PG&E requests authority to automatically update retail-jurisdictional tariffs once FERC authorizes the change, with adjustments typically consolidated into PG&E’s late-February retail rate filings. The rate change will apply to bundled, Direct Access, and Community Choice Aggregator customers. PG&E will later supplement the advice letter once FERC acts on the filing. Protests are due December 30.

INSTANT ANALYSIS: This TACBAA update points to a modest upward pull on March 1 retail transmission rates, driven primarily by higher forecast TACBA costs rather than true-up volatility. While routine, the increase folds into an already crowded March rate stack, meaning bundled, Direct Access, and Community Choice Aggregator customers should expect incremental pressure on total delivered prices.


PURPA

The CPUC issued Draft Resolution E-5425, which approves, with modifications, PG&E’s and SDG&E’s proposed PURPA-compliant export tariffs for customer-generators who lose Net Energy Metering or Net Billing eligibility due to prevailing-wage violations under the Public Utilities Code and a 2023 CPUC decision (D.23-11-068).
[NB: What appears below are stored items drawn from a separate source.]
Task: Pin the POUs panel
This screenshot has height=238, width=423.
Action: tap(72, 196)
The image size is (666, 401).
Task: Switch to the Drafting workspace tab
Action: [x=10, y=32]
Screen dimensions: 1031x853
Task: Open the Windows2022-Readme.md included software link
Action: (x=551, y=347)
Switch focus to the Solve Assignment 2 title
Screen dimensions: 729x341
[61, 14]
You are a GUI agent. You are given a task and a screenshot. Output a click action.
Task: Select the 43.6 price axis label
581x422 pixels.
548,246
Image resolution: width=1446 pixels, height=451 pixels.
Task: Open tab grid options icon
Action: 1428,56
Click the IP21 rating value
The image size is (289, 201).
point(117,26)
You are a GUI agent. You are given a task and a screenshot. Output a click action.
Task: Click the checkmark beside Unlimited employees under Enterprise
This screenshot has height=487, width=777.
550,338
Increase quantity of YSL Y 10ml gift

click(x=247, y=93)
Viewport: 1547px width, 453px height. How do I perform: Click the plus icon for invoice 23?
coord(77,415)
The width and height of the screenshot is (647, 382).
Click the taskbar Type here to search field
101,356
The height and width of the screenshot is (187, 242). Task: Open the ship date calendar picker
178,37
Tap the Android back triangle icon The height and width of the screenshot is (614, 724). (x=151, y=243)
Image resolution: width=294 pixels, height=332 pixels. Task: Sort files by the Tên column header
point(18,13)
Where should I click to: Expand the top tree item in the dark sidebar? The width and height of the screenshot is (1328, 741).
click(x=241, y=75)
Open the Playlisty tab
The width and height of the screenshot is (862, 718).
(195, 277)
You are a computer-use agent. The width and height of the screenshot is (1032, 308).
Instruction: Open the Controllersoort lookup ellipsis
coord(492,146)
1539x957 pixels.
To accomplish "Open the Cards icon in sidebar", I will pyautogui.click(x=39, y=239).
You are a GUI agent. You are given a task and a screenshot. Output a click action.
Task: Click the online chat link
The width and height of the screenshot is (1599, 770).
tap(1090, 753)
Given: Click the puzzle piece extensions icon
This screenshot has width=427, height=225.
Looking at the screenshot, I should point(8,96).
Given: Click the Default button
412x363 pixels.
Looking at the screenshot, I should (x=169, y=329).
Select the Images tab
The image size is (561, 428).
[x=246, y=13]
The draft resolution concludes that while the filings generally comply with the decision, an explicit 20-megawatt capacity limit must be added to align with PURPA’s mandatory-purchase rules and the 20-MW standard-offer framework in a 2020 Commission decision (D.20-05-006).

PG&E, SDG&E, and SCE to update must refile their PURPA tariffs accordingly. The earliest the CPUC will consider this item is January 15.

INSTANT ANALYSIS: This draft resolution closes the loop on the wage-violation backstop tariff by standardizing all PURPA export treatment around a 20-MW cap, aligning state practice with federal purchase-obligation limits and eliminating ambiguity that emerged after D.23-11-068. For developers and large customers, this resolves questions about how oversized NEM/NBT projects would be treated if they fall into PURPA status, while requiring all three utilities to operate from a uniform, legally defensible tariff framework.


FOOTNOTE

*For additional coverage on this DERs matter, see our summary here, where the utilities indicated that California is unprepared to operationalize dynamic or customer-level operating envelopes. All three utilities acknowledge that their Advanced Distribution Management System/Distributed Energy Resource Management System stacks lack the forecasting granularity, telemetry, modeling fidelity, and communications architecture needed to support day-ahead or hour-ahead import/export limits across the polyphase grid.